Joanne Smith, Chair, Maternal Mental Health Scotland
We know that the pandemic has posed additional challenges for women’s perinatal mental health (PMH), especially for women from minority ethnic and socially disadvantaged groups, and placed additional strain on services and the staff who work in them. Services that were already stretched, and that are so important to new mothers, babies and families, have been further reduced.
So it is within this challenging context that we must evaluate the Perinatal and Infant Mental Health (PIMH) Delivery Plan 2021 – 2022.
The delivery plan shows some progress across many tiers of service delivery, with particular advances in participation and peer support. But it will not create the required culture shift towards prevention without sustained national investment to create the local partnerships required to embed integrated local systems.
Despite some progress, there remains a lack of local, specialist support meaning PMH problems are not being identified early, causing unnecessary suffering for women and their families.
Mental health care for expectant and new mothers remains fragmented and specialist support in the community for mothers and babies is still only available in some areas.
We welcome the Programme Board’s commitment to establish clear regional structures for the delivery of perinatal and infant mental health services.
We are slowly beginning to build the local infrastructure but there is still neither sufficient knowledge or expertise within primary or secondary care to ensure that every woman and her baby receive the best care in the perinatal period. Women with serious mental illness need specialised knowledge and skills on the part of the professionals who care for them and their babies.
While important investment has been made to expand acute inpatient care, to develop guidance to inform local planning and to bolster third sector support, in the short term, we have yet to see sufficient promotion and investment in developing the specialist skills required within psychiatry, psychology, nursing and social care to develop service provision to fully implement the SIGN guideline across the country.
Skills shortages in specialist nursing, psychiatry and psychology and the ongoing problem of recruiting outside of Scotland persist. Yet, without the appropriate skills mix and staffing levels, how do we ensure the recommendations in ‘Delivering Effective Services’ are realised locally?
Identifying and addressing perinatal and infant mental illnesses requires there to be a range of high-quality services in place in every area. Integrated Joint Boards are central to this work. A high-quality local offer requires joint working between mental health services, psychiatry, midwifery, primary care, children’s services, obstetrics, paediatrics, adult services and the voluntary sector.
The Government are currently consulting on the creation on a National Care Service which would potentially transform how we deliver health and social care to women and families in the perinatal period. It is within this context that the delivery plan must be tested. Where will perinatal services sit with a National Care Service and, critically, how will they be resources? We require more information from the Government before we can make an informed assessment about the likely implications of a National Care Service on women and families.
The recent appointment of a Perinatal and Infant Mental Health Development Adviser is an important advance and should assist in building the local relationships required to create high quality, joined up services and clear care pathways in each area. We look forward to working with the adviser, and in partnership with statutory and voluntary organisations, and experts by experience to develop local strategies with women and babies at the heart.
We were pleased to see the commitment to revise the Mental Health Strategy for Scotland 2017-27 in this year’s Programme for Government.
This provides an important opportunity to better reflect the evidence on prevention by placing perinatal and infant mental at the heart of the national approach.

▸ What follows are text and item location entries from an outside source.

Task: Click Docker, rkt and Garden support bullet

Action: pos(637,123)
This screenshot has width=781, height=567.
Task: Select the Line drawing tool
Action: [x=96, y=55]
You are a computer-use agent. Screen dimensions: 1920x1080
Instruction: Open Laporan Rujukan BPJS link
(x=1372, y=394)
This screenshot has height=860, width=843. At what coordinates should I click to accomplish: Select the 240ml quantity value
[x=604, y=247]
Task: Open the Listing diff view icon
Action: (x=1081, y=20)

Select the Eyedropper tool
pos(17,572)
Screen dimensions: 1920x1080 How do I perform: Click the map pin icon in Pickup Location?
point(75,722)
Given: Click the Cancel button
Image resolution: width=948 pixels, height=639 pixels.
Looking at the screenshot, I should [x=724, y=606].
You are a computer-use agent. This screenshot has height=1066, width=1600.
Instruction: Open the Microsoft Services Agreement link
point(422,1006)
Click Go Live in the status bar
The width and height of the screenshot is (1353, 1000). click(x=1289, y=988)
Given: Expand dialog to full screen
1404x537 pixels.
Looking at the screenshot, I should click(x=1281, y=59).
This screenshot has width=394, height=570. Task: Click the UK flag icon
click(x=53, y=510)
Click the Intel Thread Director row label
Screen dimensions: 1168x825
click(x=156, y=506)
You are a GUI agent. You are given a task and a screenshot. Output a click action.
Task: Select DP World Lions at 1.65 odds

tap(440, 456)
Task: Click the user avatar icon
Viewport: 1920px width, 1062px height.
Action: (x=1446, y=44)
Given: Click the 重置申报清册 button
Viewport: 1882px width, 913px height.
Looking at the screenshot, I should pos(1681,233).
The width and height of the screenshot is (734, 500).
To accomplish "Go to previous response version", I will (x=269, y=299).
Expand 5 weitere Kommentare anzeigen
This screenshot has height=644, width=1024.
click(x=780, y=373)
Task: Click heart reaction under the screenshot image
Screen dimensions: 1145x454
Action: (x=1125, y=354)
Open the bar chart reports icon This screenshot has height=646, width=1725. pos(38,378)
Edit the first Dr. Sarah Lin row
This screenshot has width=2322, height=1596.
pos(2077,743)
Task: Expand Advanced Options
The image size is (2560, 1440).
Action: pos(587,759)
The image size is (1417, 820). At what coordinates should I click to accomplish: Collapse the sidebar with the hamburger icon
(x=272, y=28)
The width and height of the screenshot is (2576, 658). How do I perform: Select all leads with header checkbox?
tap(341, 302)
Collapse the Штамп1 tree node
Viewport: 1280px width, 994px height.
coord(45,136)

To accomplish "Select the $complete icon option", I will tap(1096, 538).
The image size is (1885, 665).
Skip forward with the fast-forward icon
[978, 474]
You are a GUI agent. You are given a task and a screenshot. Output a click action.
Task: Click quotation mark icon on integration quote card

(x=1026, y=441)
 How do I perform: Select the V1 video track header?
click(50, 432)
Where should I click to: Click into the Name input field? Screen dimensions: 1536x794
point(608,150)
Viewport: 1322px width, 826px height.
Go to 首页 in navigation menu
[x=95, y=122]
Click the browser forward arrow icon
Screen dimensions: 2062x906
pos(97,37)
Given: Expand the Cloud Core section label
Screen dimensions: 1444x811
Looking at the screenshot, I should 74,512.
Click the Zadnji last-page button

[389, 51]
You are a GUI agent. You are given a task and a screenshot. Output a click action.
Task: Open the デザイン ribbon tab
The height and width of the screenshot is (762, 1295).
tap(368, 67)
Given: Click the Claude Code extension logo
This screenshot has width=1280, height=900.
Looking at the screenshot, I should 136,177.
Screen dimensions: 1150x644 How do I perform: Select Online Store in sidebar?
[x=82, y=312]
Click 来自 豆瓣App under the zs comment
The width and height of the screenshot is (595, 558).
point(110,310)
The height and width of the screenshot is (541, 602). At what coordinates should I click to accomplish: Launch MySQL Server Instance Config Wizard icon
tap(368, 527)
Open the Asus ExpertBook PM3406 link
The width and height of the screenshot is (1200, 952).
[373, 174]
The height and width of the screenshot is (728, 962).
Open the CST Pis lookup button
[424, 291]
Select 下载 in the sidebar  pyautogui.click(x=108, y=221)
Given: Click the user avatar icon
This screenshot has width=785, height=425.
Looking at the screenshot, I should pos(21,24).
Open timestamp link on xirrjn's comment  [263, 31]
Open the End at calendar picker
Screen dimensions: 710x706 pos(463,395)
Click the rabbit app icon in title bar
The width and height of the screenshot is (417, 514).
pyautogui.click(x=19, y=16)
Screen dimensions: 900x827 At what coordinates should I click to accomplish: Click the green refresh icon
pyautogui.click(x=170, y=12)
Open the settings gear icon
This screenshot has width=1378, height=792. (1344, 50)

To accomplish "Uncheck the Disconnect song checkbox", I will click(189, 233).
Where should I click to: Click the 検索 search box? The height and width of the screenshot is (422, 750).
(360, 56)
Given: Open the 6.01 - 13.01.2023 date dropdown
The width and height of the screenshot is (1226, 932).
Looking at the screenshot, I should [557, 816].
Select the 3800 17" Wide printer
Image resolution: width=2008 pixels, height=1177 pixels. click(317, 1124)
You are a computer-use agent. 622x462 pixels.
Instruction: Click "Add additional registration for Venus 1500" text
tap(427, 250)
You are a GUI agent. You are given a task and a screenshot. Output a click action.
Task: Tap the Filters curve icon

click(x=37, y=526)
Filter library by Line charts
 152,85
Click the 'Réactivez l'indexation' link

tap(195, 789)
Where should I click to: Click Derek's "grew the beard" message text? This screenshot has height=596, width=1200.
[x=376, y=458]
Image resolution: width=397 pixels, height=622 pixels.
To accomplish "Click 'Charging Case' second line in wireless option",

The Scottish Government has also committed to £8 million pounds reoccurring funding for health boards beyond the life of the Programme Board, but will this address the chronic and historic lack of investment into specialist perinatal and infant mental health services in Scotland?
If the Government is serious about delivering on its commitment to develop consistent and high-quality specialist and community care, then it must place a higher priority on perinatal and infant health within the national health budget.
The level of investment must reflect the weight of evidence identifying spending on perinatal and infant mental health as the key to preventing poor mental health outcomes across the life course.
The Scottish Government’s budget-setting and spending decisions following the pandemic must take account of women’s right to access these services. It is important to recognise that women and babies have been hit harder than others by the pandemic. Many of whom already experience significant barriers to accessing their rights. Important lessons must be learned.
The evaluation of all the Board’s work will be critical to establish what the enabling factors and barriers are for local areas.
We await publication of the Evaluation Implementation Framework and would be keen to be part of the ongoing evaluation work.
We need to understand what is working to better protect women and babies, then we need to upscale it. This will require sustained and significant investment in perinatal and infant mental health to turn the tide on rising rates of perinatal mental illness following lockdown.
We need to see a renewed commitment to perinatal and infant mental health from the Scottish Government that recognises the impact of the COVID pandemic on women and families. As this week’s MBRRACE report demonstrates once again, the cost of inaction is simply too high.